Family Views – July 2014
From September to June, we play the part. We diligently go through another school year. We make sure the kids have shining new supplies, presentable clothes, (unless you have teenagers) and healthy snacks, (which is more for us, because we all know they prefer Oreos over homemade anything!) We plan and make it through the holidays by becoming Martha Stewart clones. We welcome spring sports and all the activities that come with the warmer weather with open arms. Then, by mid-June we are worn out! We just spent the school year teaching our kids valuable lessons, like: time management skills, (only hit the alarm clock 4 times,) good hygiene, (have you showered this week?) healthy eating and exercise habits, (eat something green today besides relish on your hotdog and RUN for the bus,) social skills, (don’t pick your nose in public,) human kindness (don’t punch your brother,) self-control (don’t retaliate if your brother punches you,) and the list goes on and on. But, as I reflect on the last 9 months, and all the things I am trying to instill in my boys, in order for them to grow into men that will contribute to society, (my hopes are high,) I find that I often forget to teach them about one thing very important; the art of fun!
I’m able to relax with my friends and have fun, I’m able to watch my boys have fun together or with their friends, but how often do I make sure we are having fun together? Certainly, lessons are taught/learned through bumps along the road of life; however, relationships are built and strengthened during the silly, fun moments. When we’re able to let our parental guard down and just have fun with our kids, sweet memories are made.
My boys love to tell a story about a water fight that took place last summer. Some neighborhood kids, along with my four boys, spent an afternoon filling up a ton of water balloons; they were planning an epic water fight! After all the balloons were filled and the teams were divided, they met to discuss the “rules of war.” My boys foolishly asked me to guard their ammo during said discussion. Another mom and I were chatting as we stood watch, and we both slowly gave birth to the same idea. We could not help ourselves….

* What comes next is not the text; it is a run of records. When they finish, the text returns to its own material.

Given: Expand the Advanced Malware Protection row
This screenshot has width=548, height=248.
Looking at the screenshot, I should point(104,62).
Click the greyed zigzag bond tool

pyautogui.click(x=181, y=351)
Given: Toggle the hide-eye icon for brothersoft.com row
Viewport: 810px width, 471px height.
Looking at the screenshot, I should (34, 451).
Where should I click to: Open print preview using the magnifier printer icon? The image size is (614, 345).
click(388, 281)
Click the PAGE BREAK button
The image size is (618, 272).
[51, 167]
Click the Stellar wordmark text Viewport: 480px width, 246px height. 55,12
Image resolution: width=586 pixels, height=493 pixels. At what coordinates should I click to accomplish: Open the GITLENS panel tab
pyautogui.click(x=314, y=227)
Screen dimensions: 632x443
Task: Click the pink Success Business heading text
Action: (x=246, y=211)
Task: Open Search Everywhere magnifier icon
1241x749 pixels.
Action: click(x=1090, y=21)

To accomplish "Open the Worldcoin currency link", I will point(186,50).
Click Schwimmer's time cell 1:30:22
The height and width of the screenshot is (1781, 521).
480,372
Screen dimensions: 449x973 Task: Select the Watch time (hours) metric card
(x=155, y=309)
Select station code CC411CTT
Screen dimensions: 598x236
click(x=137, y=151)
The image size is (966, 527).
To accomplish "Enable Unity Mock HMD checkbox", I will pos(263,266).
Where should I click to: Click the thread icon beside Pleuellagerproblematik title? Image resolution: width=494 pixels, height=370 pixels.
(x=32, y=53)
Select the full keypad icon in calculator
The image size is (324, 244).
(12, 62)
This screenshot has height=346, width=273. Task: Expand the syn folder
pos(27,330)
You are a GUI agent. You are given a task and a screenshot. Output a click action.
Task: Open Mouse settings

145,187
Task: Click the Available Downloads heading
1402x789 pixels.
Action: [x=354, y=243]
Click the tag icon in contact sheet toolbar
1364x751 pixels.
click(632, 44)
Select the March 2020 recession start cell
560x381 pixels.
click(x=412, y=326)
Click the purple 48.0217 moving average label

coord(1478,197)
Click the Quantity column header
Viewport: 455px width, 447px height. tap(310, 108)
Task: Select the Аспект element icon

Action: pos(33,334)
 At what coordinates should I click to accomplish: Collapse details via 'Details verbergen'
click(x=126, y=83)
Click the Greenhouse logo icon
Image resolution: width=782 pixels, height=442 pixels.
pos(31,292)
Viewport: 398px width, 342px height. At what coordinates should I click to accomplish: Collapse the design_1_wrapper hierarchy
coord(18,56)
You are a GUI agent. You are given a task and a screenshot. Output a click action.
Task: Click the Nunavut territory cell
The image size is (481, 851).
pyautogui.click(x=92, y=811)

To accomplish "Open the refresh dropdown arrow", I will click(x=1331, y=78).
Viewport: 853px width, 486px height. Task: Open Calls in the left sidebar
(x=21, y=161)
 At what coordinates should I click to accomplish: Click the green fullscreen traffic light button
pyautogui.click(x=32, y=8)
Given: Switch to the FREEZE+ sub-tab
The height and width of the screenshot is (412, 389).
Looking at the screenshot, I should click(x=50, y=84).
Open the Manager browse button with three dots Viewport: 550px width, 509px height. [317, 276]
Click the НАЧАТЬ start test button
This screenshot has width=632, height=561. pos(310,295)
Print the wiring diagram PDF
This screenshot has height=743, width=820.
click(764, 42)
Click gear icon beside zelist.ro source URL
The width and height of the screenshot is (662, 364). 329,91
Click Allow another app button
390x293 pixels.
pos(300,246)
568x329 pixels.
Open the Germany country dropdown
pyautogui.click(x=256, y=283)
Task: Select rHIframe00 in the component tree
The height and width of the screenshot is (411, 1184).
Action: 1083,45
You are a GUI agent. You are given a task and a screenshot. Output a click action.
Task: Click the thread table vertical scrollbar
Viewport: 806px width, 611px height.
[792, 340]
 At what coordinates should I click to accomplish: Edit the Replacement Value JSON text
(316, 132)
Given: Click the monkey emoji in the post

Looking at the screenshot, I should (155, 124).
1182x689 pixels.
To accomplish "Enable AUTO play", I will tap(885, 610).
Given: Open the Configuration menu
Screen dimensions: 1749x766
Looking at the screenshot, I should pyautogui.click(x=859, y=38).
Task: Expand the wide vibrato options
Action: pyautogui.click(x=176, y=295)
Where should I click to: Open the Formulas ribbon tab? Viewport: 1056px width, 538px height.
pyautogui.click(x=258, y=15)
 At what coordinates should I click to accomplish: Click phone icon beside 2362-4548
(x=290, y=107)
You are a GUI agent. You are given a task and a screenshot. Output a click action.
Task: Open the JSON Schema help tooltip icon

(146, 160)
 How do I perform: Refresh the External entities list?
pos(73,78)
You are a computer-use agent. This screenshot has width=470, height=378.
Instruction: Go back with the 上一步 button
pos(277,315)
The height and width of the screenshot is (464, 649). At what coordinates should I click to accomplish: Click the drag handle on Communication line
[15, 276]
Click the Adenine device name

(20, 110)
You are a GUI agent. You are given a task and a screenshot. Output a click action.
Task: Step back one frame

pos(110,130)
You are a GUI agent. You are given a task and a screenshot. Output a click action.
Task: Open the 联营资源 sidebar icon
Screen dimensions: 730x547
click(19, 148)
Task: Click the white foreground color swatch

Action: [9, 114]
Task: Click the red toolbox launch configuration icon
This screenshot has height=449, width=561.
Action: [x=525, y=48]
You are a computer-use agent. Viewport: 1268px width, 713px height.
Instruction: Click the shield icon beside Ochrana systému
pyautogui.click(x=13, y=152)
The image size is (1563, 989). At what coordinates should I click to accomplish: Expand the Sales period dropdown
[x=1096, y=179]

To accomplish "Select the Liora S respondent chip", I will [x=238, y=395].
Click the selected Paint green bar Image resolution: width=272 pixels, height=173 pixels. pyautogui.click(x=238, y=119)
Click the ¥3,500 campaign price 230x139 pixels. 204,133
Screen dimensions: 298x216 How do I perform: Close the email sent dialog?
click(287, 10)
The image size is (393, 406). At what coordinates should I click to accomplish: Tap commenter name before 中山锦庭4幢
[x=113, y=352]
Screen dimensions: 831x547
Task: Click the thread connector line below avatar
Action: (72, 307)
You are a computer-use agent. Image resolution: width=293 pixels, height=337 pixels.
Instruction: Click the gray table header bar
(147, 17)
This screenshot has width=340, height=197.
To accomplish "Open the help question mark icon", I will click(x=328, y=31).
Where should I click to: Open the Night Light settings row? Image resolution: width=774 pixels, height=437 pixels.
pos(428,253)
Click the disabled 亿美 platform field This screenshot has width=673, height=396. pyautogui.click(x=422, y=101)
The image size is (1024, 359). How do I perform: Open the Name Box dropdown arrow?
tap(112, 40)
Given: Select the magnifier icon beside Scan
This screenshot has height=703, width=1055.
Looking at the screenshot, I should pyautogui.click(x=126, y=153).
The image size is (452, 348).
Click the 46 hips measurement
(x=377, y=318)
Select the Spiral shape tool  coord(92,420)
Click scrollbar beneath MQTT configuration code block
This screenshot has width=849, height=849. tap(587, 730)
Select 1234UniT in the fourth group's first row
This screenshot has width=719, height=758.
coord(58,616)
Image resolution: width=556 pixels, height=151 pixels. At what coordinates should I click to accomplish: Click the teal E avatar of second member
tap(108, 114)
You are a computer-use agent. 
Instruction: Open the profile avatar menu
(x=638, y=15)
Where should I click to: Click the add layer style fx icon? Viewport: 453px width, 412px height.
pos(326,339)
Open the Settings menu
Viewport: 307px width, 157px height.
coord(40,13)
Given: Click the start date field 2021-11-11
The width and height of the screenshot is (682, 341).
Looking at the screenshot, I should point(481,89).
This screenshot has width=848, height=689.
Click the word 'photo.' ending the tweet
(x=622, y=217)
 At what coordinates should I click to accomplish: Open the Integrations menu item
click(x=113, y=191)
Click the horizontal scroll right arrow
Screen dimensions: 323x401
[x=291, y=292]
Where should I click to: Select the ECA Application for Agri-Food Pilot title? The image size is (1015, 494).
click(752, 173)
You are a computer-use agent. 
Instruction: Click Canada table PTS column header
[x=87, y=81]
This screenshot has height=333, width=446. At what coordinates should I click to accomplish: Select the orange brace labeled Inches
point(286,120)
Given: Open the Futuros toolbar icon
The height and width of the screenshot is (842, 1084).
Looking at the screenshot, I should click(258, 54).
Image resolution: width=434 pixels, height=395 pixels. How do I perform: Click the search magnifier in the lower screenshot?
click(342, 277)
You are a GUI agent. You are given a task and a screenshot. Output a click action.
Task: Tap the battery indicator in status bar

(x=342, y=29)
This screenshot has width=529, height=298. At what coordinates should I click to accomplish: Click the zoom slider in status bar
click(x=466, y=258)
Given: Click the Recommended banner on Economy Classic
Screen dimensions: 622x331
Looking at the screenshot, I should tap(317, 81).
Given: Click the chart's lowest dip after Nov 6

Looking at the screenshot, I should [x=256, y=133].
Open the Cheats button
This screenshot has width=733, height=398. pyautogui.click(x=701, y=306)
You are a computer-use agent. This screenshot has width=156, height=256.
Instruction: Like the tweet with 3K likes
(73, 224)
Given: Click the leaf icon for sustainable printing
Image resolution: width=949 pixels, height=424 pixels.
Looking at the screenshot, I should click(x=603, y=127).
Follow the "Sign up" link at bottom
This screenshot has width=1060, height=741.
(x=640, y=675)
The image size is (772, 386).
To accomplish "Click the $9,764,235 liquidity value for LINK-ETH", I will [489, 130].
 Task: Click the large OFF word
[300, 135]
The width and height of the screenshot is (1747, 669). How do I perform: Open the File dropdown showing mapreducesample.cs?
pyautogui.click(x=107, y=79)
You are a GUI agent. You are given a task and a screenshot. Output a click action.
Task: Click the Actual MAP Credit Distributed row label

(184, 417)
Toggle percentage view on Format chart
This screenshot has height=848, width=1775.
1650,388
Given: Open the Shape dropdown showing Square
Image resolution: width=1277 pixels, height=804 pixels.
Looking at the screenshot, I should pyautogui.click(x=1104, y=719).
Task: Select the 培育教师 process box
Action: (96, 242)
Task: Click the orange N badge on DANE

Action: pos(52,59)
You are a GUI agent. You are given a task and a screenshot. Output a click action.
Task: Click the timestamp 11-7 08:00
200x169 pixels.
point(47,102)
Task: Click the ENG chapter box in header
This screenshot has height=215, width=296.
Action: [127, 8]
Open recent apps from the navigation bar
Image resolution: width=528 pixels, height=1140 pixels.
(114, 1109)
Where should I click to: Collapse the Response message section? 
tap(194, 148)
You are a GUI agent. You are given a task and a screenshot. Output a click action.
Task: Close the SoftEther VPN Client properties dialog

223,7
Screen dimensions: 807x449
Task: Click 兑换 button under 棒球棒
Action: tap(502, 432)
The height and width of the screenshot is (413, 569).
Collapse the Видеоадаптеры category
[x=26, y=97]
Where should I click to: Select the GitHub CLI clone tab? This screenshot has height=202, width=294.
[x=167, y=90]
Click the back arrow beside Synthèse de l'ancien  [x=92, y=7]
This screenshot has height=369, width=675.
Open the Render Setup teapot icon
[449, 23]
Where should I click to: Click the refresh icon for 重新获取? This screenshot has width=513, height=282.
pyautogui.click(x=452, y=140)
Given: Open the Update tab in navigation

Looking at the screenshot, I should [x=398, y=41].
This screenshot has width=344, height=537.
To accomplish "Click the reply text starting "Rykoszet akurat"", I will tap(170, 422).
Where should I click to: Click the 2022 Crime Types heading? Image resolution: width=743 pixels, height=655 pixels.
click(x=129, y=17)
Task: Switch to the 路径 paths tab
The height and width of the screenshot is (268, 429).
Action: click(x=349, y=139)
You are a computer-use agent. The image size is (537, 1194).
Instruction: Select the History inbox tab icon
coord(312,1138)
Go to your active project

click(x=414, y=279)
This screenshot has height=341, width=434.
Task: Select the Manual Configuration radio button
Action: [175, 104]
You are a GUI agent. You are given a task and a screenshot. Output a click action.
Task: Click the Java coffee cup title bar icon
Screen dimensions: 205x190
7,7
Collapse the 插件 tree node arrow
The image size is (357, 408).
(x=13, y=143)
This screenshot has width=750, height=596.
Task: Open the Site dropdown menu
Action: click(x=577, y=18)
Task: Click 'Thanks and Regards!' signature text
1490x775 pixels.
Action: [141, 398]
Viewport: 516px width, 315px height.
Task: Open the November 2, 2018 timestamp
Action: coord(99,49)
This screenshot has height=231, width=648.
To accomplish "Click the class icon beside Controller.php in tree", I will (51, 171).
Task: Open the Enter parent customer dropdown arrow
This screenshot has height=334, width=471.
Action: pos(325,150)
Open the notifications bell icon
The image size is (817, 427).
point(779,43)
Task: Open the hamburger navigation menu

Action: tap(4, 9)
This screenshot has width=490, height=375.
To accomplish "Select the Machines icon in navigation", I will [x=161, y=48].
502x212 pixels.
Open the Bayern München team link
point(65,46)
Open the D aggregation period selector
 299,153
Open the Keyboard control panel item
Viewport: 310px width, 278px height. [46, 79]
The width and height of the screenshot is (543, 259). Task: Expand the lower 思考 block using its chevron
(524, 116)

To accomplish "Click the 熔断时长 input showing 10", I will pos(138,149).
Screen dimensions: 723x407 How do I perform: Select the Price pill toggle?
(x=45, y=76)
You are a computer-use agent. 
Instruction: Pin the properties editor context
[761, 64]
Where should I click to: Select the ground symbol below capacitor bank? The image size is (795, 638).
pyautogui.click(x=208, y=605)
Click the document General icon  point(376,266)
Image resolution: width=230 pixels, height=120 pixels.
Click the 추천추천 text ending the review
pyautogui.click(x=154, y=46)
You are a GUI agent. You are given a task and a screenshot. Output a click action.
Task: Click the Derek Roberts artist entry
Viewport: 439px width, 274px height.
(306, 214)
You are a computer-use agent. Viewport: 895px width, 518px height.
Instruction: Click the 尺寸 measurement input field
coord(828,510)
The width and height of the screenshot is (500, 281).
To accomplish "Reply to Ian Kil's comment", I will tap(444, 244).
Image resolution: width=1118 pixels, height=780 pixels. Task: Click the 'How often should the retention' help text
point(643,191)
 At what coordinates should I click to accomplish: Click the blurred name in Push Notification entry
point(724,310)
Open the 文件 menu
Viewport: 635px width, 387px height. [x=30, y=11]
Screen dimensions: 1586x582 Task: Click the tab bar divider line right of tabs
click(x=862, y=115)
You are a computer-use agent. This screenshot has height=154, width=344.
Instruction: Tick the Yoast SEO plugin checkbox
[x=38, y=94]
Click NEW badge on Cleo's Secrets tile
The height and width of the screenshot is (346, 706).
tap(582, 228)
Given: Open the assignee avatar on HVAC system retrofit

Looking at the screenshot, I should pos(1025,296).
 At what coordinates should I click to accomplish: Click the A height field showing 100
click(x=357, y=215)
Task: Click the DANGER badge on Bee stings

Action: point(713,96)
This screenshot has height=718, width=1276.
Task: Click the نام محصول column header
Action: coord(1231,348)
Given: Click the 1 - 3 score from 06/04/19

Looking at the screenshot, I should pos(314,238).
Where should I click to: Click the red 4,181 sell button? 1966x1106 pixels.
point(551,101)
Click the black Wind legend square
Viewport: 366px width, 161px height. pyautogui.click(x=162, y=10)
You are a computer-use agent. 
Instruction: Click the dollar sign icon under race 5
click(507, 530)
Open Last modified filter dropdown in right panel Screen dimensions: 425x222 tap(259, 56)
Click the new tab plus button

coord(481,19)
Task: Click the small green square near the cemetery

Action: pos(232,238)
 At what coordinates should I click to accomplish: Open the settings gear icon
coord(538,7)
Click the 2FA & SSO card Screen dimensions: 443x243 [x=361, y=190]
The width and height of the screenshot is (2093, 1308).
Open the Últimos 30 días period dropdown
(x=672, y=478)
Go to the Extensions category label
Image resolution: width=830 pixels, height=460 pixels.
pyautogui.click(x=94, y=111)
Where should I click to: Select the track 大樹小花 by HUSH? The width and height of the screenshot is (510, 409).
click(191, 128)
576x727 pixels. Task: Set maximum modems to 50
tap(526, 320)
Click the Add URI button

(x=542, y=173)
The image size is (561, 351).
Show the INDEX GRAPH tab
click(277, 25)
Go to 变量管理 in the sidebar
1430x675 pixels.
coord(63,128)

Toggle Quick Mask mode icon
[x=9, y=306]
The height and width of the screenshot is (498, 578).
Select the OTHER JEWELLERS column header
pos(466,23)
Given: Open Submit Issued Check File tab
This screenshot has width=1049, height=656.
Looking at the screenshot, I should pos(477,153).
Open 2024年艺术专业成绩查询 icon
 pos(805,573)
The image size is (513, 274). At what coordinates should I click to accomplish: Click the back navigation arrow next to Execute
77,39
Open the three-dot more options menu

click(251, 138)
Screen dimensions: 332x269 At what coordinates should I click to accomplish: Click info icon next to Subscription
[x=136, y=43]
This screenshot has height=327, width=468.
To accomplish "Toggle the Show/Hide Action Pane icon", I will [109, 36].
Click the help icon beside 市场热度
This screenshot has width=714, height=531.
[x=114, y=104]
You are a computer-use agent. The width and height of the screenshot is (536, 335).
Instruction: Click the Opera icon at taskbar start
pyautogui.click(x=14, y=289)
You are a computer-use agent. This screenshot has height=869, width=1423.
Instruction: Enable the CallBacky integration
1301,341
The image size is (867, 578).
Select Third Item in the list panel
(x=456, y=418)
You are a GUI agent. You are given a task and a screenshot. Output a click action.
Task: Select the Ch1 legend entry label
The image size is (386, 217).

We quickly stole every balloon and hid. When the kids returned for their ammo, thinking that an amazing fight would ensue, they were ambushed! We moms threw as many balloons as we possibly could before they even realized what was happening; I would like to think it was minutes, but really it was about 3 seconds. Once the kids caught onto the fact that the moms stole their stash, they all turned on us and charged, (Kudos to us for uniting the kids! What followed was a huge, screaming, running, laughing water fight that did not just end with balloon remnants, buckets and hoses were brought out (the kids meant business!) In the end, the moms got props for the element of surprise, but the kids definitely were the victors. And we all had fun. And the kids still talk about it. And a wonderful memory was made.
My goal this summer is to let a few things go and focus more on having fun with my kids, not just making sure they have fun. I may need to join in the game of backyard football, even if I know I will be sore tomorrow. I may need to start a food fight, (outside,) even though I know it will be a huge mess to clean up. I may need to jump off that high rock into the water with them, instead of just taking pictures, even though the water is cold and I’m really, really scared to do it!
The point is they are only little for a short time, (I only have four summers left with my oldest which makes this mamma’s heart sad.) I pray they will always remember the life lessons I have taught them. I hope they all will be great men, dads and husbands. I know they all have the capability to change the world, but if they can’t enjoy life along the way, and have a little fun in the midst of the heavy things they encounter, then I will have failed to teach a an important lesson that all parents need to teach their children: how to have fun.